_Task goal_
Scan the entries below and return each line that contains "تصلح".

_Information provided_
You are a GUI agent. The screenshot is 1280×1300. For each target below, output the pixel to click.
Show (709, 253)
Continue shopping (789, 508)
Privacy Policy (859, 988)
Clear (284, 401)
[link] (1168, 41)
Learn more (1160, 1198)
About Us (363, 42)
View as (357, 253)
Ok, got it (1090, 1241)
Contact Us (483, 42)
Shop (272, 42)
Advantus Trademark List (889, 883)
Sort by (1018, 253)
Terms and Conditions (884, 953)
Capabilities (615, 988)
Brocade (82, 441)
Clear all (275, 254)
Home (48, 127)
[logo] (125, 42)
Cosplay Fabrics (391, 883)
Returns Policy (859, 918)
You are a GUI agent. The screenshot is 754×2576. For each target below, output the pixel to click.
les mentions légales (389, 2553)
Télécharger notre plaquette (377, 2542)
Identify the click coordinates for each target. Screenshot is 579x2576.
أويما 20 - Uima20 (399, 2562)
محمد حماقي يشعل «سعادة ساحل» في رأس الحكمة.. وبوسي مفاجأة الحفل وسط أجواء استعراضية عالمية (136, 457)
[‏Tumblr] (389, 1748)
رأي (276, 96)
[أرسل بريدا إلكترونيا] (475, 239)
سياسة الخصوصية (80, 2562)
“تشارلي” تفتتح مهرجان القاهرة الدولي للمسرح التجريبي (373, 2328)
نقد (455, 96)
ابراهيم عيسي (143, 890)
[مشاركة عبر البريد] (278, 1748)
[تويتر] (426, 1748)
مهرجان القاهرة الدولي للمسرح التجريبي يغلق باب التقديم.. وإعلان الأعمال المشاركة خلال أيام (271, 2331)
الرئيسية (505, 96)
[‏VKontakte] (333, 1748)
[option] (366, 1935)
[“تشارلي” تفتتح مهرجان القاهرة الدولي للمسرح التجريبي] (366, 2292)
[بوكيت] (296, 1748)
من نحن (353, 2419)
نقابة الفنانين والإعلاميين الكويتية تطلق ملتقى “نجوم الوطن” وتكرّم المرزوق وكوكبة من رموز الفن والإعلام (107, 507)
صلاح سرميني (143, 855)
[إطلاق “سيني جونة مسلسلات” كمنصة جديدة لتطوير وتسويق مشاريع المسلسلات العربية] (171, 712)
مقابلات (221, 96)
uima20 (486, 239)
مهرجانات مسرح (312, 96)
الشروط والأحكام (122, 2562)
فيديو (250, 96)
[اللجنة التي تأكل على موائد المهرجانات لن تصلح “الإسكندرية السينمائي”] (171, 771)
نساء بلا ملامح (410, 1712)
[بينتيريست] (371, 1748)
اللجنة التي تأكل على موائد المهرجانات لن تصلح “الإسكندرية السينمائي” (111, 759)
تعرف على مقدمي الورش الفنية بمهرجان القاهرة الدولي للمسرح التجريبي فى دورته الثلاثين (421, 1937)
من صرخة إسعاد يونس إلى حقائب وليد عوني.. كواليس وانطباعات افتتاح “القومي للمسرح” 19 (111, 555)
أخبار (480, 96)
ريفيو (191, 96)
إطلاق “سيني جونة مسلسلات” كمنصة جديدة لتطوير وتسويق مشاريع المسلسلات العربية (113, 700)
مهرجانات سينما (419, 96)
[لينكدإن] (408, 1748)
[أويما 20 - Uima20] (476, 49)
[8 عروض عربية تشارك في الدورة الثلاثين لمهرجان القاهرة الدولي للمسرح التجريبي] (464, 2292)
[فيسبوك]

_Answer to the problem_
[اللجنة التي تأكل على موائد المهرجانات لن تصلح “الإسكندرية السينمائي”] (171, 771)
اللجنة التي تأكل على موائد المهرجانات لن تصلح “الإسكندرية السينمائي” (111, 759)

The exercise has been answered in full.